Ms. Campbell, whose mother died several years ago, grew up in East Sussex, in southeastern England. She studied at Sheffield University, but academics did not suit her, her father said, and she dropped out, worked as a blacksmith and trained as a plumber.
She traveled to Syria last year, received military and Kurdish-language training, and joined the Women’s Protection Units, or Y.P.J., the all-female military forces that fight alongside the Y.P.G. She died her blond hair black, to blend in better, and took a Kurdish name.
“I wanted to participate in the revolution of women that is being built up here and fight, and join also the weaponized fight against the forces of fascism and the enemies of the revolution,” she said in a video the Y.P.J. posted on Facebook on Monday. “And so now I’m very happy and proud to be going to Afrin to be able to do this.”
“She knew the risk she was facing,” said Ahed Elhendi, an adviser in Washington to the Syrian Democratic Council, the political group that controls northeast Syria and is allied with the Y.P.G. “When Afrin was being shelled by the Turkish Army, she asked to join the fight there many times until she finally made it there.”

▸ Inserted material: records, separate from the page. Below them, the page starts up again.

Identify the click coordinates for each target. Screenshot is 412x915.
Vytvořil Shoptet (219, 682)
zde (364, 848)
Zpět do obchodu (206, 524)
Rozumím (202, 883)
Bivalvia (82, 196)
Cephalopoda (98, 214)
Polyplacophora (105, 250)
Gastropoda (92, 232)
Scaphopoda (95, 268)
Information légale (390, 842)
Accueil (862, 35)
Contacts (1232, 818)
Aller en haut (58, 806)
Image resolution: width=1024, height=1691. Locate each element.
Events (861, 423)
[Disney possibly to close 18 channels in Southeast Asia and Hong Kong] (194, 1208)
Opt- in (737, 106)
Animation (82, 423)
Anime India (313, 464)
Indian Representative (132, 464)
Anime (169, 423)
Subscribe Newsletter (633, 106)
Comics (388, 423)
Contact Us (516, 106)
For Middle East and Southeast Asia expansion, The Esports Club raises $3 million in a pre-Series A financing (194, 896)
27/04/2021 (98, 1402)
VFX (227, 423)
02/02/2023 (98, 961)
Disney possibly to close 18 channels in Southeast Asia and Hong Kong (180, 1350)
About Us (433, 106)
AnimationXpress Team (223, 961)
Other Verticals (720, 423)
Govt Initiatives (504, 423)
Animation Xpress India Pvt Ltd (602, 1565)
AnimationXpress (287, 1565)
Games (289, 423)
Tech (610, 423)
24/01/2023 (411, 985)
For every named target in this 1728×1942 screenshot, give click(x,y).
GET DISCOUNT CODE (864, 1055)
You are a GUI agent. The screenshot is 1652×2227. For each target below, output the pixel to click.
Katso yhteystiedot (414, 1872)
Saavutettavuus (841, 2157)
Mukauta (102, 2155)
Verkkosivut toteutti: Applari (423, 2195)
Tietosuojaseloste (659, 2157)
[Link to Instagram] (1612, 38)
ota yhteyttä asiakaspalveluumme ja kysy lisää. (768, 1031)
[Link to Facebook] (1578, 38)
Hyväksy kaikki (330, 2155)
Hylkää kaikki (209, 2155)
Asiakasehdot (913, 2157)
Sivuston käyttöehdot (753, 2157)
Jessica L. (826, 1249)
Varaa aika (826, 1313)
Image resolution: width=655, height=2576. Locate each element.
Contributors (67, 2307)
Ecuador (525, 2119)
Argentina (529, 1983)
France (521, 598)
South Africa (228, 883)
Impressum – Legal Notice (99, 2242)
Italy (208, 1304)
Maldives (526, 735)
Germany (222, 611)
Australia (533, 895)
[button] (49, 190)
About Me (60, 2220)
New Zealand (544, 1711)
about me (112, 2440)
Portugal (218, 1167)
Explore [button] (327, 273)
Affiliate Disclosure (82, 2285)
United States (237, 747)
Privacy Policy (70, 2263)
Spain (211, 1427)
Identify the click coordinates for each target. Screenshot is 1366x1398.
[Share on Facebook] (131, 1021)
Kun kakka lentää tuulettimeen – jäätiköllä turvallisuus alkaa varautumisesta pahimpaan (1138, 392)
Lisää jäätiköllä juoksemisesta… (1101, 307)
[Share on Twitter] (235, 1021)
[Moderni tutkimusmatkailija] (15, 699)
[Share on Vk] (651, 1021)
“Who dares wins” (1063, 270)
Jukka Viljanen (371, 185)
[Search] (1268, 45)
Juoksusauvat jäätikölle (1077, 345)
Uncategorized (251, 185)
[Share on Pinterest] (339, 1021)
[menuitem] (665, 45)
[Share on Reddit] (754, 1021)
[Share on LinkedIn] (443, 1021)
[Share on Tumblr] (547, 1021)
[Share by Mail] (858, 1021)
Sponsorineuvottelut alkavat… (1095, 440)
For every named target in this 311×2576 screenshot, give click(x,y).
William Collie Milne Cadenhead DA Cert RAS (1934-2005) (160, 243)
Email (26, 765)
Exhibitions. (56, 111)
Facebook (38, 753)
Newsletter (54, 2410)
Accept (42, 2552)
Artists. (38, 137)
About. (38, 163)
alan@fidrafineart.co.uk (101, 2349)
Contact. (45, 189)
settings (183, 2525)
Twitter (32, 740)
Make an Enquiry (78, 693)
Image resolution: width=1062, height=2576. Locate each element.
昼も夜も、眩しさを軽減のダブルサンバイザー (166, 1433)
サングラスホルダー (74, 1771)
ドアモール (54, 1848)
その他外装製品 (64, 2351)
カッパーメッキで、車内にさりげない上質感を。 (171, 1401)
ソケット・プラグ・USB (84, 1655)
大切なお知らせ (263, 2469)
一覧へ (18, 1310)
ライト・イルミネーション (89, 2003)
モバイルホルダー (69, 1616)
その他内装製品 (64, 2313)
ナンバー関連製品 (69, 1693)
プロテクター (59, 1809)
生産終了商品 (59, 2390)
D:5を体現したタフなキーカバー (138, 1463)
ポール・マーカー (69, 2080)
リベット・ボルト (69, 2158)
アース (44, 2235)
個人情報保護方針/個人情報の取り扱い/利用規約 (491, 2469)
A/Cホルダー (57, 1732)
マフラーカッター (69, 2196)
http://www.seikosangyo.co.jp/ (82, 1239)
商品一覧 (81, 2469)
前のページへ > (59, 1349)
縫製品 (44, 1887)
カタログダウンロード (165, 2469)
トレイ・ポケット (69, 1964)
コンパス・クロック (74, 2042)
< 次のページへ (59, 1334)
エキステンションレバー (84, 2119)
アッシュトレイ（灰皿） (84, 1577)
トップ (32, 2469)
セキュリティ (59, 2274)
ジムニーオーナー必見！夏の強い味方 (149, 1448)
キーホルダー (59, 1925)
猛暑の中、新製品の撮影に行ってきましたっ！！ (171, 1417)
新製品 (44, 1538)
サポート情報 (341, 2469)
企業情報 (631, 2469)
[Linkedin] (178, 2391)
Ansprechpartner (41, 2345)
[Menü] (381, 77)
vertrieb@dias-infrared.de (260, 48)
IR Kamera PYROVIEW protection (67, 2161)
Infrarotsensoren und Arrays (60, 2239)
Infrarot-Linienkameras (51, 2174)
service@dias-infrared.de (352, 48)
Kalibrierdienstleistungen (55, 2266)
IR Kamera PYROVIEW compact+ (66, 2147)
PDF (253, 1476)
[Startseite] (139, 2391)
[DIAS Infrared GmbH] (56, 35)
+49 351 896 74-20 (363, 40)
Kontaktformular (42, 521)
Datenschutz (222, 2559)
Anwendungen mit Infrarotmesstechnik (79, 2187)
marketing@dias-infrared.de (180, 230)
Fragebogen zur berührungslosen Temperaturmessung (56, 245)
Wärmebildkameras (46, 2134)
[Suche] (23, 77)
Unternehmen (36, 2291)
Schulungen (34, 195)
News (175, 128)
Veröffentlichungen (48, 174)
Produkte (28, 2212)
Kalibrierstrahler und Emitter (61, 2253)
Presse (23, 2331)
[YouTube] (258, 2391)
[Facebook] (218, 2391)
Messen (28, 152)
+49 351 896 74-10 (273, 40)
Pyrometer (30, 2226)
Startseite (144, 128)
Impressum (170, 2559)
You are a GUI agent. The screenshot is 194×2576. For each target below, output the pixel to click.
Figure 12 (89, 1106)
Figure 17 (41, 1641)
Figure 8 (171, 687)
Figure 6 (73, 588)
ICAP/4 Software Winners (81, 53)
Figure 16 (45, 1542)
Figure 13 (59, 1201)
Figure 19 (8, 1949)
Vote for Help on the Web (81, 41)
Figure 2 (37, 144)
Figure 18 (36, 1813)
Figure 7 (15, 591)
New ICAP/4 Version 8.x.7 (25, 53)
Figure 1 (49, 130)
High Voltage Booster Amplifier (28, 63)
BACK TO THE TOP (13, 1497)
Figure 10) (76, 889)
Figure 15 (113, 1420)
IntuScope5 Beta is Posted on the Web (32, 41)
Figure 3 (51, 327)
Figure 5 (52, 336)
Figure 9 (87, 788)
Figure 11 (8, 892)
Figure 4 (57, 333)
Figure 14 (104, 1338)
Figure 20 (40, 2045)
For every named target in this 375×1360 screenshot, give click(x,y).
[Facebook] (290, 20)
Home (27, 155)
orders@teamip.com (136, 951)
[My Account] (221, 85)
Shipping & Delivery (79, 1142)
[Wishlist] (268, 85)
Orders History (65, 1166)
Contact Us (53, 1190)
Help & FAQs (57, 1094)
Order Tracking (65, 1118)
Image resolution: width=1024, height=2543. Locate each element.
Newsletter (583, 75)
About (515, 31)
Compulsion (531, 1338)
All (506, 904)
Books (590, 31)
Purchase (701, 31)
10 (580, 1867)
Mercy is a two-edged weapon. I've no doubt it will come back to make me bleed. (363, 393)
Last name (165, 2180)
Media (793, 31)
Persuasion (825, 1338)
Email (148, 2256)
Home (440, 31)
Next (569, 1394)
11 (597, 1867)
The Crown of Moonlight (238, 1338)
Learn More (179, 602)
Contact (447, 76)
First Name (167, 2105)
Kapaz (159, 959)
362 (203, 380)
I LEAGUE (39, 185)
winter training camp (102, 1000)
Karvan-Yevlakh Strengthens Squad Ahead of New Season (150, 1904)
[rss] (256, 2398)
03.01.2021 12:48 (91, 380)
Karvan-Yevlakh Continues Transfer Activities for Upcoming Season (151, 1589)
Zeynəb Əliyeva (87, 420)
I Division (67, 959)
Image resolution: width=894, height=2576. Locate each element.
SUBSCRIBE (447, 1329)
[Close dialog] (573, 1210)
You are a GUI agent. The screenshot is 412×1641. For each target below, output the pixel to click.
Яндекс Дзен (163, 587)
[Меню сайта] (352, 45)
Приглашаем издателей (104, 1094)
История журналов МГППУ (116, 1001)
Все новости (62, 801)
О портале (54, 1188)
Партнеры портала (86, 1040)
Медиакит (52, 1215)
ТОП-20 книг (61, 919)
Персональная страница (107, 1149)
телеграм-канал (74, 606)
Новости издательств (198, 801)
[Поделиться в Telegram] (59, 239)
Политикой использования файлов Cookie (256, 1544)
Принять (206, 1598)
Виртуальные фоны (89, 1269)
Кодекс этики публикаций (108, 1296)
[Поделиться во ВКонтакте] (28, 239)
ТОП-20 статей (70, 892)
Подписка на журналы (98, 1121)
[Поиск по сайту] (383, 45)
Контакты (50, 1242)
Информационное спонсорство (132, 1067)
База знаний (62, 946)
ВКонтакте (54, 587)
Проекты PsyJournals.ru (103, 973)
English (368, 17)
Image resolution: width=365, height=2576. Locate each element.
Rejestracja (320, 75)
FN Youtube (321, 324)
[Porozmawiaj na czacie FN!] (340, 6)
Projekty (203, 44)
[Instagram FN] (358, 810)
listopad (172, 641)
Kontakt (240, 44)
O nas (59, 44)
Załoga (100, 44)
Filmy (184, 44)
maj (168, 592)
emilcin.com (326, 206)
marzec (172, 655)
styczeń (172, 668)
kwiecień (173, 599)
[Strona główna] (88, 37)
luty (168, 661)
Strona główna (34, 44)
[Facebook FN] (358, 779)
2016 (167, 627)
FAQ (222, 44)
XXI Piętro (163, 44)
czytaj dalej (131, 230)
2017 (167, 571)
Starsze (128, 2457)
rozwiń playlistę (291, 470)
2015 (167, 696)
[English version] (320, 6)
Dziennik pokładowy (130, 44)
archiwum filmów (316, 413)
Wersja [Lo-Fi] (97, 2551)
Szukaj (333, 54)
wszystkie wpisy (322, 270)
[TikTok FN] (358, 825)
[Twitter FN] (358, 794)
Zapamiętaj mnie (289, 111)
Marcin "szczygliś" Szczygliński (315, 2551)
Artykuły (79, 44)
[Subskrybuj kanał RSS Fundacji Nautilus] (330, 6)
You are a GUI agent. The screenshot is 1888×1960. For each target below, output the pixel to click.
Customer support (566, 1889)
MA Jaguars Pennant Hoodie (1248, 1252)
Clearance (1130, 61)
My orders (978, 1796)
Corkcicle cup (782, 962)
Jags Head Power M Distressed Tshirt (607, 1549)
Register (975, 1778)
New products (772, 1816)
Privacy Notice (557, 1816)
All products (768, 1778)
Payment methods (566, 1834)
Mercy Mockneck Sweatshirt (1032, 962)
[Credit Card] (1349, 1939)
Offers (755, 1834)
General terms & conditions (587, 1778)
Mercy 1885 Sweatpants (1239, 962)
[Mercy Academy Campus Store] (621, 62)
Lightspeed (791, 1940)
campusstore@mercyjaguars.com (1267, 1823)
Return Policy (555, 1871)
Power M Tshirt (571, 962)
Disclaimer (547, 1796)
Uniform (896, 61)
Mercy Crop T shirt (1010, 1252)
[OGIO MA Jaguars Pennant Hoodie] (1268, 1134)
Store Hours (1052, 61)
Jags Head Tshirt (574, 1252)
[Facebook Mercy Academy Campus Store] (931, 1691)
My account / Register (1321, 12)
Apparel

Mr. Elhendi, who said he met Ms. Campbell last October in Syria, added, “We thought she could be a great asset to voice our dilemma, but her answer was always, she came for resistance, to fight.”
The Syrian war, now seven years old, features a complex array of forces. Kurdish-led militias, backed by the United States, are fighting another American ally, Turkey, which claims that the Y.P.G. is an extension of a Kurdish insurgent group, the Kurdistan Workers’ Party, also known as the P.K.K., that has been labeled a terrorist organization.
The Kurds are also fighting the Syrian government of President Bashar al-Assad, which is backed by Russia, Iran and Iranian-sponsored Shiite militias, and has increasingly reasserted control over the country.
Each of those factions has, to varying degrees, also fought the Islamic State group, now all but eliminated as a military force in Syria. And other rebel groups round out the picture, including Sunni Islamists who oppose all the major parties.
Mr. Campbell, 67, a musician, said he tried to talk his daughter out of going to Syria, knowing that she could be hurt or killed. “In retrospect, I could have made the argument more forcefully, but I think she would have dug her heels in even harder,” he said.
“I knew she was tough, but I never saw her as pointing a gun,” said Mr. Campbell, who learned of his daughter’s death on Sunday. “Now the bottom has dropped out of my world.”